(AVAILABLE DATA)

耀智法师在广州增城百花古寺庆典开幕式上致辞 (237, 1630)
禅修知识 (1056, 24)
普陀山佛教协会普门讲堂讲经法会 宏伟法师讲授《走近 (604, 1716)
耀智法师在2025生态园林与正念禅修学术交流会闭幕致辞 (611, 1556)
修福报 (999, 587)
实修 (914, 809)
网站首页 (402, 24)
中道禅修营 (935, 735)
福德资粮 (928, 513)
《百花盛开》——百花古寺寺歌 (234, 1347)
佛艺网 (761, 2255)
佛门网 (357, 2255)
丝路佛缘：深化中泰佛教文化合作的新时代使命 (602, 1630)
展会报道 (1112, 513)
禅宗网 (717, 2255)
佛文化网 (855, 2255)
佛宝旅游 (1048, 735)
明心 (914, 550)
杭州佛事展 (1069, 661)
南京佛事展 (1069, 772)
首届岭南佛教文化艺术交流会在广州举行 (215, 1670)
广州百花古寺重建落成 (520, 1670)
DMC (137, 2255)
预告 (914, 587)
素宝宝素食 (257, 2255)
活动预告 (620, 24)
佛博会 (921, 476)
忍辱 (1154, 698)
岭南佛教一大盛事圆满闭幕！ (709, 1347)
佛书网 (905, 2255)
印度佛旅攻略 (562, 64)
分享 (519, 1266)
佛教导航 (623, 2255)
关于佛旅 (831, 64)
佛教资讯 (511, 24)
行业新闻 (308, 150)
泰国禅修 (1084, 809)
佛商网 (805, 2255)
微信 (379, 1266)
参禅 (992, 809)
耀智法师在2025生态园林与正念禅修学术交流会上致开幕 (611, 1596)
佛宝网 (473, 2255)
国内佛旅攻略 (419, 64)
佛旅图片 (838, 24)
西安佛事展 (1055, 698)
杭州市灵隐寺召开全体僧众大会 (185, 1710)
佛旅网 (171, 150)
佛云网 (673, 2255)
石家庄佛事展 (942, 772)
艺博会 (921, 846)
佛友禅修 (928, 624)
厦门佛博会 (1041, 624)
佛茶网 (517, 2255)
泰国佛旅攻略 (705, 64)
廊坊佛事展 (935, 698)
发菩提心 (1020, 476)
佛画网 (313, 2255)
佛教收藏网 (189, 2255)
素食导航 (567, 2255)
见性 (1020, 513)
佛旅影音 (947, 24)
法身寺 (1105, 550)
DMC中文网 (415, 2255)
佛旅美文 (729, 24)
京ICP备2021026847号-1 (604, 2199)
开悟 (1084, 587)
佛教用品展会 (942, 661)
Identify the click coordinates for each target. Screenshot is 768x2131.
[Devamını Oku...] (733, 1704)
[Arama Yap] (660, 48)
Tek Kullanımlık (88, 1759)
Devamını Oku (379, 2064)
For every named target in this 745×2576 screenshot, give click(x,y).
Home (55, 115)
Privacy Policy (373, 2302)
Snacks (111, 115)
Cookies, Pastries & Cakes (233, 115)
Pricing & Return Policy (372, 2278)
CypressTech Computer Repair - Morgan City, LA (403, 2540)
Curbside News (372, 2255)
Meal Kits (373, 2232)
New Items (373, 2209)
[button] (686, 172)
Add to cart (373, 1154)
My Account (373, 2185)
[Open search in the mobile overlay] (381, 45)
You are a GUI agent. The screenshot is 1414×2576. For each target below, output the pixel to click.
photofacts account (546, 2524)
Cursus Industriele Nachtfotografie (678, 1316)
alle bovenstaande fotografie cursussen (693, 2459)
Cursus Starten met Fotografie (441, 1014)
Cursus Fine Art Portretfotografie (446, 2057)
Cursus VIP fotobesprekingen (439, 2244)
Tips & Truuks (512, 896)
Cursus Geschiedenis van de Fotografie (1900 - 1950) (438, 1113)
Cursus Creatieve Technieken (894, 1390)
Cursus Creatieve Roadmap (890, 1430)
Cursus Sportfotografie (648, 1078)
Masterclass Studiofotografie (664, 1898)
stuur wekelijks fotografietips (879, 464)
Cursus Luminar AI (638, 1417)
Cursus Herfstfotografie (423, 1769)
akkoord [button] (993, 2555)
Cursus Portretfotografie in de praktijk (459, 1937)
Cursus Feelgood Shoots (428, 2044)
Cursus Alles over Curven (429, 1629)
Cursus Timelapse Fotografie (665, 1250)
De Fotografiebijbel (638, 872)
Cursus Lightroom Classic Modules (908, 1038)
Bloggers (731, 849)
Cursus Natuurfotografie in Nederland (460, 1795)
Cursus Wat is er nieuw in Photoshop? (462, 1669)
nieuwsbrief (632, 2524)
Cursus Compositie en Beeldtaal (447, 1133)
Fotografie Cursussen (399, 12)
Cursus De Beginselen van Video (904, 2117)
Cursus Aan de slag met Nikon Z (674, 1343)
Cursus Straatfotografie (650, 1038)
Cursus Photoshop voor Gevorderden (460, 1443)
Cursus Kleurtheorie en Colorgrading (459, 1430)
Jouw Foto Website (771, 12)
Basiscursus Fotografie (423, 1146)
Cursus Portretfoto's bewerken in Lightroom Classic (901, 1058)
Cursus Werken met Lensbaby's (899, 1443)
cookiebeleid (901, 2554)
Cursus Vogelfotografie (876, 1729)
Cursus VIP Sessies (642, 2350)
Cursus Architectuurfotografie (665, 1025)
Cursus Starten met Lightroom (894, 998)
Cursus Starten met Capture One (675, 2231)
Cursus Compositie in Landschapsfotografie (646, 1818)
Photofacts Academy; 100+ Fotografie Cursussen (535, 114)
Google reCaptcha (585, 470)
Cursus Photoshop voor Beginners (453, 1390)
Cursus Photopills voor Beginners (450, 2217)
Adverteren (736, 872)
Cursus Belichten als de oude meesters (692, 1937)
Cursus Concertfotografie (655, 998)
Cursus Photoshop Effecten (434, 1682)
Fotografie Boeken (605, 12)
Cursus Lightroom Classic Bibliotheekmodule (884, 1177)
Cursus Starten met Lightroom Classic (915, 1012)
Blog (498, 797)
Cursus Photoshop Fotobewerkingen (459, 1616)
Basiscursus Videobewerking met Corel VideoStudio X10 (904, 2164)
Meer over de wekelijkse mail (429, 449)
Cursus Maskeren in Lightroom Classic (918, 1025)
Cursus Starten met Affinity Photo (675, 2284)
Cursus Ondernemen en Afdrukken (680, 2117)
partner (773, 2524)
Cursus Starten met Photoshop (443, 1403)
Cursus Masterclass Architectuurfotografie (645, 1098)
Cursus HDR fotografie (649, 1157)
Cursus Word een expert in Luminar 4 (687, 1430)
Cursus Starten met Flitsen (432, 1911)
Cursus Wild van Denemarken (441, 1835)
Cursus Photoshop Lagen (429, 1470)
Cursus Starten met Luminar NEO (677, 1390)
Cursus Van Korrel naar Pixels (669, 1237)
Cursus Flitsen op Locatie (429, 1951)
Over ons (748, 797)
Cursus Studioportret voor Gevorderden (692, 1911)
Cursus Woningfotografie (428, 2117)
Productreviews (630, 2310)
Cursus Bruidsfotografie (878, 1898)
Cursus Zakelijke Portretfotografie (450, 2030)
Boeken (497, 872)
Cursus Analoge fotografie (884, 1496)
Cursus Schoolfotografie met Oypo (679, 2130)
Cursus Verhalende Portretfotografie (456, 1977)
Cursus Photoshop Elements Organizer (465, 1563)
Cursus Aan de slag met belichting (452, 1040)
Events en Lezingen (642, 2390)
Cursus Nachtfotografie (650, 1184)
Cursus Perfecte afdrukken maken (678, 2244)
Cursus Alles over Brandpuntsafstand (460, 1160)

(End AVAILABLE DATA)

**WORK TO BE COMPLETED**
Pull each line holding "Architectuurfotografie" out of the listing.

**ANSWER BELOW**
Cursus Architectuurfotografie (665, 1025)
Cursus Masterclass Architectuurfotografie (645, 1098)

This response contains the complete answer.